PAGE EXCERPT.

__________________________________________________

It’s the Pacific, the Pacific and 80,000 miles of twined steel cable, painted red beside “the consequences of jumping from this bridge are tragic and fatal.” Below I watch the black shine of a seal swimming into the San Francisco Bay.
I walk the streets, looking for the members club of a friend I’m to meet. I ask a man, walking the same way. “Battery Street?”. He tells me two blocks, they’re big blocks and we’re walking the same way. We talk, he works in electronic signatures, tells me the tech bubble is back, that cranes have returned to the San Francisco skyline.
Inside we meet. My friend and her friends, tech darlings and PR. On the wall is an illuminated stencil, the club’s profile. “Hogwarts meets Victoria’s Secrets meets Guantanamo Bay.” Hundreds of men, whose only crime was to have a beard and be in Pakistan at the wrong time, have spent a decade incarcerated in the Caribbean so as to allow a few hundred luvvies feel that bit more edgy. I’m elsewhere from the conversation anyway, I’m present in body only, in my head I can still see Vietnam veterans begging in truck stops.
I walk to where I’m staying, Mission Street and 24th, a place they used to call Hepatitis Heights. Along the way I see the face of gentrification which, contrary to popular belief, is not so pretty at all, is no La Marzocco coffee machine. The face of gentrification is a Range Rover with the window smashed-in and broken glass on the parking space. Coffee and pastries are a vision of the gentrified, once the process is complete. In the Mission, it’s still underway. I smell onions, white-light hot dogs, the Mexican vendors throw jalapenos on the hot plate. Three dollars. I watch a homeless man crawl deeper into a sleeping bag, looking for warmth. An amputee with a please help cardboard sign rolls fast towards me in a folding power wheelchair. I dodge out of his way, watch miserably. Mustard is falling from my hot dog and on to my jacket.

__________________________________________________

WHAT YOU HAVE TO DO. Write the next part of the San Francisco travel piece, picking up right after its final sentence about the mustard.

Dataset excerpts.

__________________________________________________

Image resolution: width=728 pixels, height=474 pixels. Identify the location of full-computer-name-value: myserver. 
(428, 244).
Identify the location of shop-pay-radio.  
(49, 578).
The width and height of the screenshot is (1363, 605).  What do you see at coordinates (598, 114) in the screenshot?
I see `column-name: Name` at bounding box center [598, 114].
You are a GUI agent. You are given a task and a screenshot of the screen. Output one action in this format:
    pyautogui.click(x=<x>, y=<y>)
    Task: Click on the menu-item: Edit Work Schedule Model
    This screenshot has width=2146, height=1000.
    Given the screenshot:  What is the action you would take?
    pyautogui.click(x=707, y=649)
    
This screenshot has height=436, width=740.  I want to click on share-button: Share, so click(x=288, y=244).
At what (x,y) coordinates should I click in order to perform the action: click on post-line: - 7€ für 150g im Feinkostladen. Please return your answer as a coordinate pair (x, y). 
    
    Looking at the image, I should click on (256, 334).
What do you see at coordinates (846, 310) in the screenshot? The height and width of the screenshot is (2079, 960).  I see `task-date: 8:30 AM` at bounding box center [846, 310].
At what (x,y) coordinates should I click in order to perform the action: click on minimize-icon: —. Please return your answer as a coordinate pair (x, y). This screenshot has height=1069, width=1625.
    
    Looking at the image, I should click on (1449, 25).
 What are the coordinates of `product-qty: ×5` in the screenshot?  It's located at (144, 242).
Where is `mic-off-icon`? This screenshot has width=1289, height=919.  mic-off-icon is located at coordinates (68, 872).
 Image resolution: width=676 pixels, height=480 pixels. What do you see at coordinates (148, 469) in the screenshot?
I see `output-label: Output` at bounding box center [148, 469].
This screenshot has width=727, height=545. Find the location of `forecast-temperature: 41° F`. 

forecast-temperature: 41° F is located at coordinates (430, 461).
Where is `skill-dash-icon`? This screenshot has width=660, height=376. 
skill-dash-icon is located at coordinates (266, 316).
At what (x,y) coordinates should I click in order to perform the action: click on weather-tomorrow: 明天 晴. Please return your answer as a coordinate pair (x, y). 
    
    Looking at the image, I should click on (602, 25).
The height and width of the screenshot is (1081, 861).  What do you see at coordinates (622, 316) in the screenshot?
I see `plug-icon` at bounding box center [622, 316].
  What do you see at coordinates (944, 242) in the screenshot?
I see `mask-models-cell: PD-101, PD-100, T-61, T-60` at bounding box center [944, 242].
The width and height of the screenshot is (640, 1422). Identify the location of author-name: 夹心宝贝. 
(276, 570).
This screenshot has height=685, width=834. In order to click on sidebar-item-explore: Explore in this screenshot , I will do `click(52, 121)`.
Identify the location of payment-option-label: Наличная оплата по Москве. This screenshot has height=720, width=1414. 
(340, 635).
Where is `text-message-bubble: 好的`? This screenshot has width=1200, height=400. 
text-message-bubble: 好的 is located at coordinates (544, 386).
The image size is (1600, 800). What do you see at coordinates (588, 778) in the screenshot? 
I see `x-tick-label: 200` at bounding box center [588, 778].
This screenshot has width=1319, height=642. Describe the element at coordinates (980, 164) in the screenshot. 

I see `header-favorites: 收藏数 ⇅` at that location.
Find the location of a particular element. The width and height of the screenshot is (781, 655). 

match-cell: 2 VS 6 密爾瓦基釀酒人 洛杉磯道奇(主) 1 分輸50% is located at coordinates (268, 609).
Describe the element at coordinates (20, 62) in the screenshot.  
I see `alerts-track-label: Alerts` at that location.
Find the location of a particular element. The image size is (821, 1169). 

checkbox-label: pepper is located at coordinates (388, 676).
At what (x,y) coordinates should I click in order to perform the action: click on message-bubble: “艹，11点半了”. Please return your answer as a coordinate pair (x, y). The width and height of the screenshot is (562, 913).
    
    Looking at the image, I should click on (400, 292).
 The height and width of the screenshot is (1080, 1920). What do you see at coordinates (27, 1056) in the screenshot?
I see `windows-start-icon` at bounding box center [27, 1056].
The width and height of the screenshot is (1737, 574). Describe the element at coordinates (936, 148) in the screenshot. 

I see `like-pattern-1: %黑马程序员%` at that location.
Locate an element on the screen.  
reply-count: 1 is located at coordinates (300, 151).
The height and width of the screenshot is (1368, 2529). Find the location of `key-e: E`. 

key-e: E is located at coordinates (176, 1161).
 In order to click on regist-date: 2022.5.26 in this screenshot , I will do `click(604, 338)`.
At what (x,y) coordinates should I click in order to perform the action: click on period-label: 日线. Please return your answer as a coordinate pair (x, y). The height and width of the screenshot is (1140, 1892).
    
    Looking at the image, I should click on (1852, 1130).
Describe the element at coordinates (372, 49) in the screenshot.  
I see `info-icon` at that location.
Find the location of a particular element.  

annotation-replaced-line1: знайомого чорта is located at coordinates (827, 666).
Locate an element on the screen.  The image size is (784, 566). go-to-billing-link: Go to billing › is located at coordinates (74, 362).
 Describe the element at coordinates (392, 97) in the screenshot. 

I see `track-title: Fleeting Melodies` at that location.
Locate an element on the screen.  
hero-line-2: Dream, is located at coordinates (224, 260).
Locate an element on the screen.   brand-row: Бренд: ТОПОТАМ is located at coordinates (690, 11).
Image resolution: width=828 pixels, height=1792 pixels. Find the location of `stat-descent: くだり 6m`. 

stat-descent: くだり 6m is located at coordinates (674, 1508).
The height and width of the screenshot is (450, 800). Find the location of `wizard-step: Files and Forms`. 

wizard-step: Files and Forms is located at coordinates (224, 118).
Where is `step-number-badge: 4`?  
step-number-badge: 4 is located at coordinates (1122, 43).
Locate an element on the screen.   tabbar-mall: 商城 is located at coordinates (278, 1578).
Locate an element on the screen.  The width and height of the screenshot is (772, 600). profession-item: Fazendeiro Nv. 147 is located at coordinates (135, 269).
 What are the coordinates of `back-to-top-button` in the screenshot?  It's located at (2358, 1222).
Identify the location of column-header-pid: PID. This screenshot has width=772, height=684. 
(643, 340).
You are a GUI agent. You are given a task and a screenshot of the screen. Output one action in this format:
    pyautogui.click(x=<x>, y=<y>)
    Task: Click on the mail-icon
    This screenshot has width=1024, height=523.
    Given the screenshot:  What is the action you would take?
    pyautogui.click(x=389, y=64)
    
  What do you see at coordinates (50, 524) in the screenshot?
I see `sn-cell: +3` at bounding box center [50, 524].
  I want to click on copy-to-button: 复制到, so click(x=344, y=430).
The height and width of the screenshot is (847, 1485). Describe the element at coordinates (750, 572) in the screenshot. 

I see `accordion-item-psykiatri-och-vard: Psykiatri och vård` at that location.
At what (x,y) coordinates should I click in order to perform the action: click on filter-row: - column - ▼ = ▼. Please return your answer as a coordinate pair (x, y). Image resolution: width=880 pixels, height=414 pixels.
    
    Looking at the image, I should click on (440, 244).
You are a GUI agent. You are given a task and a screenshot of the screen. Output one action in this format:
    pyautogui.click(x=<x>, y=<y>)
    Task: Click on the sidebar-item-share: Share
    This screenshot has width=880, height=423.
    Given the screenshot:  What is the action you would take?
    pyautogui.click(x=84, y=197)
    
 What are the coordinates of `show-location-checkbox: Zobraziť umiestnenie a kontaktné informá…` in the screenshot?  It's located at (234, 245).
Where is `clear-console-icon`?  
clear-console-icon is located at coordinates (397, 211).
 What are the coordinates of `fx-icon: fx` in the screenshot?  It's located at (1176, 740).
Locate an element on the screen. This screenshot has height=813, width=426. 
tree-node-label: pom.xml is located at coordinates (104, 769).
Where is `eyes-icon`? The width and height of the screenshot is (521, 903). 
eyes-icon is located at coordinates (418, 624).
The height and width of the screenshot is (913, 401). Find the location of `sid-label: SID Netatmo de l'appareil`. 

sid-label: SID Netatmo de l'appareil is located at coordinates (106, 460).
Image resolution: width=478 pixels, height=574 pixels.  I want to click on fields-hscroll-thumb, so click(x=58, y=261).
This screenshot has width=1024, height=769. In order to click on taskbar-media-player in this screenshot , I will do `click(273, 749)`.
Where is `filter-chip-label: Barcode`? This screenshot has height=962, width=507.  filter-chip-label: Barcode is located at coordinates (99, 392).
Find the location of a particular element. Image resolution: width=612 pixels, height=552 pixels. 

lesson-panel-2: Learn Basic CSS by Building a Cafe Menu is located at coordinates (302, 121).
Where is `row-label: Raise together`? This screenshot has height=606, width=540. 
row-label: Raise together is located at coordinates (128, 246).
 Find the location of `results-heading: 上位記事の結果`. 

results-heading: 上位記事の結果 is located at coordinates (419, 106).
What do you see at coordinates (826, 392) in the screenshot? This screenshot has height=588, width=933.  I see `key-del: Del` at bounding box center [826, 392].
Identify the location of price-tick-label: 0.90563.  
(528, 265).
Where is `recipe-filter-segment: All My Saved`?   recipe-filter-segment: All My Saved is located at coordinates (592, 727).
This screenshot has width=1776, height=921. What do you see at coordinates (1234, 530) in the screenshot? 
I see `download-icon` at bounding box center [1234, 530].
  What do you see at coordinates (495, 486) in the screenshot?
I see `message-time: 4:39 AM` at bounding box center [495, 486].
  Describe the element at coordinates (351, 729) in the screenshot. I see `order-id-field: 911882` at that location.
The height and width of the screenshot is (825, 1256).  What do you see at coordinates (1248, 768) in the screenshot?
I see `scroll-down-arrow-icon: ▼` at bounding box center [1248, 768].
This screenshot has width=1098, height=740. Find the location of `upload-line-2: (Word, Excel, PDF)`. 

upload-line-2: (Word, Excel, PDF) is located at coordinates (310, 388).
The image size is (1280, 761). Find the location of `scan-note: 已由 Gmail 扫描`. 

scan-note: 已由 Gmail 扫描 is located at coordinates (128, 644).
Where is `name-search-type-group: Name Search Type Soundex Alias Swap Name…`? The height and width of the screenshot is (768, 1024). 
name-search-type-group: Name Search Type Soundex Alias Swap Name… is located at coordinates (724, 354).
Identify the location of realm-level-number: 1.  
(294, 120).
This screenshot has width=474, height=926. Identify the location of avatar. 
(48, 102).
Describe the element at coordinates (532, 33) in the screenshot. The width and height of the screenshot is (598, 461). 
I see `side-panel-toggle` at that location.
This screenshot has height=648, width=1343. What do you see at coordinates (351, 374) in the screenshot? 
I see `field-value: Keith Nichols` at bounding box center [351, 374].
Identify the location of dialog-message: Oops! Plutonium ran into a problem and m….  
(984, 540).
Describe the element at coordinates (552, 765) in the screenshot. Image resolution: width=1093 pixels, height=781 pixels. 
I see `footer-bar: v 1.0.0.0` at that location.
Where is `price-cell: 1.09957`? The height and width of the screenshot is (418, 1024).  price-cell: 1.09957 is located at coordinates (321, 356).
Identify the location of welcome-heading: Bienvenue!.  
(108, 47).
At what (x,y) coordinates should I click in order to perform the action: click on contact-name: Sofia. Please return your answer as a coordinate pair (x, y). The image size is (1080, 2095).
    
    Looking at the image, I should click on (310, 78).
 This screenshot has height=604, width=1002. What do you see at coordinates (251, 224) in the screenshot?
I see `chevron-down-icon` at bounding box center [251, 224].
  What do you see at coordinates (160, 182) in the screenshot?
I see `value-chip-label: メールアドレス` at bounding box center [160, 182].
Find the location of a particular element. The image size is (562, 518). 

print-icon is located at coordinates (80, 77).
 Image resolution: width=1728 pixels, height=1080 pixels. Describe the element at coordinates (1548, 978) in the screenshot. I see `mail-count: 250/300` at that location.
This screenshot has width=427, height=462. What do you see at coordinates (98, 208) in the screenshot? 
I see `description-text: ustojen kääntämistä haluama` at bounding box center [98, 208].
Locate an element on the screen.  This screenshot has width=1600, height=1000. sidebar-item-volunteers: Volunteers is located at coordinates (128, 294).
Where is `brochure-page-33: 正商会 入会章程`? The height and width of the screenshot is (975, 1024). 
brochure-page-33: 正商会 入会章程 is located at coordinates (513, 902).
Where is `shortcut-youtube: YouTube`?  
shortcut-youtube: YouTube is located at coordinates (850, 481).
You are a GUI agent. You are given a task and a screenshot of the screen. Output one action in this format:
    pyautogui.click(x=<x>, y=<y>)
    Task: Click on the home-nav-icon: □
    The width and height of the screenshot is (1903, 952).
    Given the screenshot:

__________________________________________________

EXERCISE ANSWER.
In the morning it’s lighter, the sun rises with dawn and San Fran sure is a looker. I realise happily that the world’s most technologically advanced city has fallen head-over-heels for the nineteenth-century bicycle. The buses are fitted with racks to carry bikes, the traffic lights on Valencia are programmed to a 13mph Green Wave that slows the cars and are timed perfectly to change at a bicycle’s speed. I smell sourdough, smell coffee roasting, bikes hanging from a rack outside the café, as cheeks rosy with the cold hold expensively curated American smiles.
I take it all in. It’s nice, all very tasteful, but I know where I really want to be. I walk, I always walk. I walk an hour and reach the start of the tourists. I walk an hour twenty , pass homeless man moved from Emporio Armani doorway. I walk an hour thirty and. Chinatoawn. Then there it is. Vesuvio. The only place this journey could rightfully end.
Kerouac Alley is the name of the street, Kerouac’s words on the floor outside, gold letters in the pavement. “The air was soft, the stars so fine, the promise of every cobbled alley so great.” Kerouac wrote here, Burroughs and Ginsberg too, the bar’s menu is on the chalk board outside. “If you want food – bring your own.”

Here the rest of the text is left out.